Photo by Sean Stratton on Unsplash

Berinvestasi sebagai kata kerja, tidak melulu mengenai melakukan aktivitas menanamkan modal, menanamkan uang kita di suatu intsrumen investasi, dengan harapan akan mendapatkan keuntungan, tetapi ketika menginvestasikan dana, kita juga menginvestasikan perasaan, emosi, mental energi, hal ini bisa berimbas pada ketenangan jiwa(!) dan juga kewarasan berpikir.

Berlebihan? mungkin, tapi perlu diingat, yang kita investasikan adalah uang kita, uang yang didapat dari hasil bekerja.

Uang mungkin “mudah” di-manage, tapi perasaan, emosi lebih sulit, mental energi yang terkuras, karena hal ini bisa meninggalkan bekas, mungkin ada yang mengalaminya ketika pandemi menerpa ekonomi pada maret 2020, kita ambil contoh di pasar saham, karena datanya paling mudah didapat.

IDX Chart

Dari chart IHSG di atas, ketika market menukik, coba posisikan diri ketika (atau mengalami) kita mulai investasi dari tahun 2018 aja misalkan, ketika pasar cenderung optimistis, seiring waktu bisa mencapai level di atas 6500, portofolio ikut hijau, lalu pandemi datang, dan portofolio berjatuhan bisa lebih dari 50%, melihat drop seperti itu bagaimana perasaan kita?

Banyak yang menjadi trauma, uang yang capek dikumpulkan sejak lama kemudian diinvestasikan “hilang” setengahnya atau bahkan lebih, mungkin juga ada yang pas bulan maret itu hendak merealisasikan untung dengan menjual portofolio karena sudah untung atau memang mau cuti liburan dan untung dari saham dialokasikan untuk biaya liburan, sekolah anak, dan lain-lain, tapi ternyata pasar berkata lain, dan yang tadinya untung langsung jeblok.

Diversifikasi saham

Dengan pasar yang bisa jadi tidak menentu, dengan memiliki saham yang berbeda-beda, terutama berbeda sektor, hal ini bisa meminimalisir risiko portofolio saham kita turun yang ada disektor yang sedang turun ini, dan mungkin kita bisa lebih tenang sedikit ya.

Ini terdengar sangat klise, jangan simpan banyak telur dalam satu keranjang, tapi pepatah ini ada benarnya, jika mengacu pada kejadian pandemi, sektor kesehatan menjadi primadona, jika kita memiliki saham di sektor ini pada waktu itu, setidaknya, kerugian kita pada saat itu diobati dengan saham dari sektor kesehatan.
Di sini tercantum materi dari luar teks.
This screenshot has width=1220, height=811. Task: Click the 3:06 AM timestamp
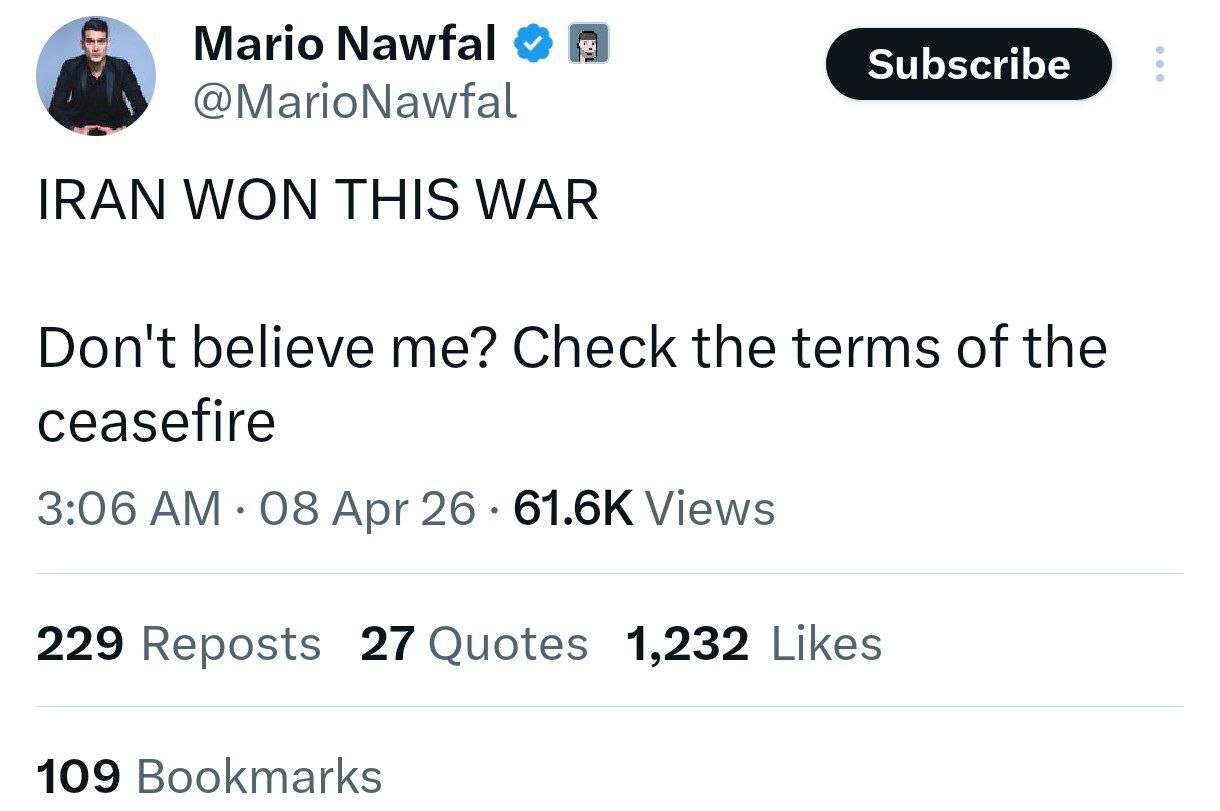[x=129, y=509]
Kembali ke tujuan finansial

Kalau sedang tidak menentu, lihat lagi tujuan finansial kita, kita tidak hidup hanya pada saat ini saja, karena tujuan kita adalah jangka panjang, yang mana kita melakukan investasi untuk sekolah anak misalkan, untuk pensiun atau tujuan-tujuan lain yang bukan dalam jangka pendek.
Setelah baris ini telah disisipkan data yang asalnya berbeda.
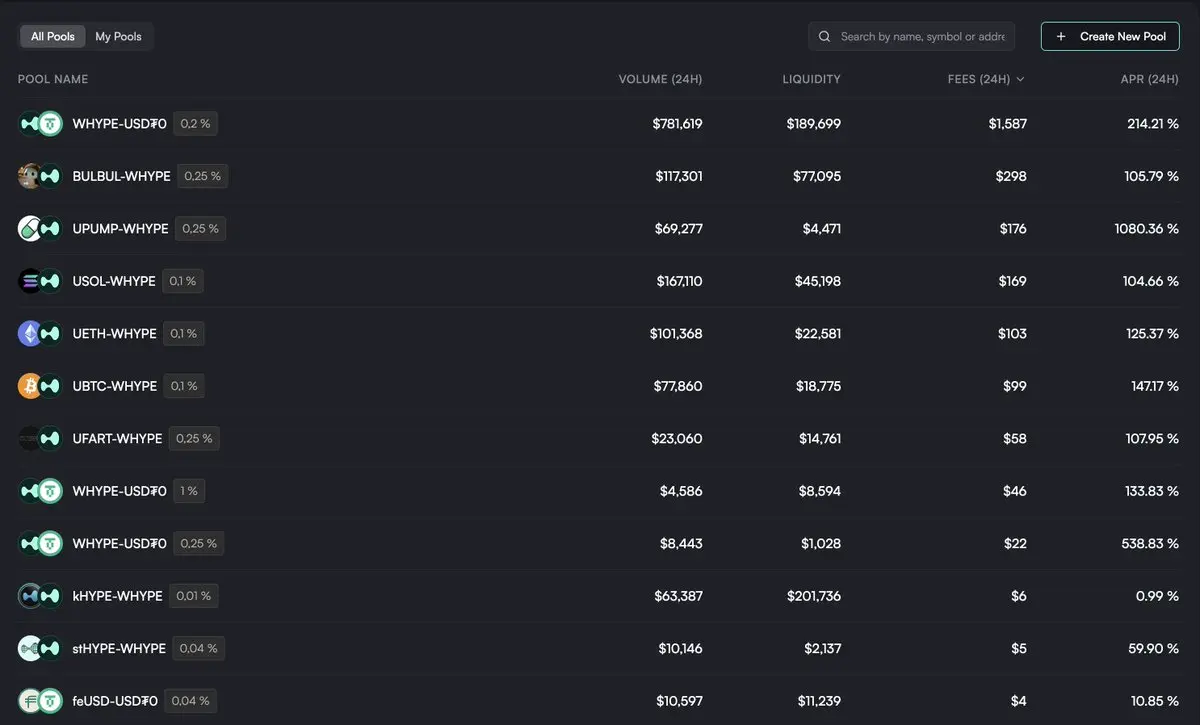
Task: Click the search magnifier icon
Action: [x=825, y=36]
Jika memang dirasa dengan investasi saham antara tujuan dan ekspektasi imbal hasil yang diinginkan dalam waktu pendek tidak sama, bahkan cenderung merugi, mungkin perlu dilihat lagi, apakah cocok saham untuk jangka waktu yang dicanangkan? jika tidak, apakah lebih baik pindah ke aset lain? deposito atau obligasi misalkan? mungkin tidak akan sebesar saham imbal hasilnya, tetapi dengan menyimpan di deposito kita bisa tidur lebih nyenyak dan bisa mengakses dana tersebut kapan saja.

Sebaliknya, jika tujuan saham itu untuk jangka panjang, jangan terlalu dipusingkan, karena investasi membutuhkan waktu yang panjang, dengan harapan imbal hasilnya juga besar, dengan keadaan pasar yang sedang “merah”, bisa jadi ini kesempatan untuk beli, karena saham-saham sedang diskon.
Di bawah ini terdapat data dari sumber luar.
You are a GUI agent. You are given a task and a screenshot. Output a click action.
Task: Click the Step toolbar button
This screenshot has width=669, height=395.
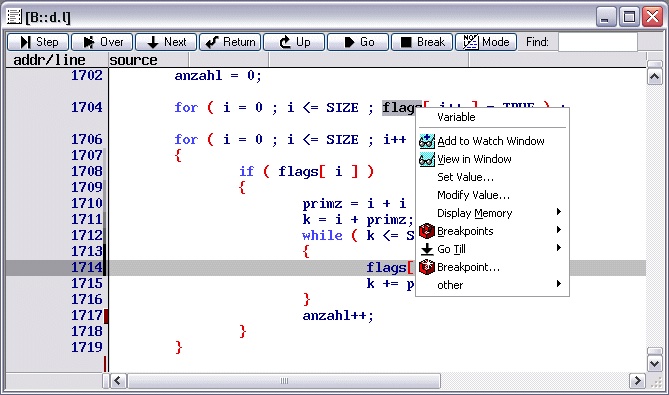pyautogui.click(x=38, y=42)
Jangan ngecek portofolio terus

Demi kesehatan jiwa dan perasaan, lebih baik jangan sering-sering membuka aplikasi broker, jangan perlakukan seperti media sosial, yang biasanya kalo dibuka selalu ada update baru dari orang yang kita ikuti.

Perasaan kita akan nelangsa kalau melihat porto sedang turun dan merah, saya tau perasaannya, dan kalau sedang hijau bisa jadi berseri-seri, atau malah sedikit kecewa, dikira hijaunya akan menyentuh angka yang diharapkan, tapi ternyata hanya sedikit, hal ini bisa membuat pikiran kita pusing sendiri, dan malah tidak sehat.

Dan banyak sekali ikatan perasaan kita terhadap portofolio yang kita punya.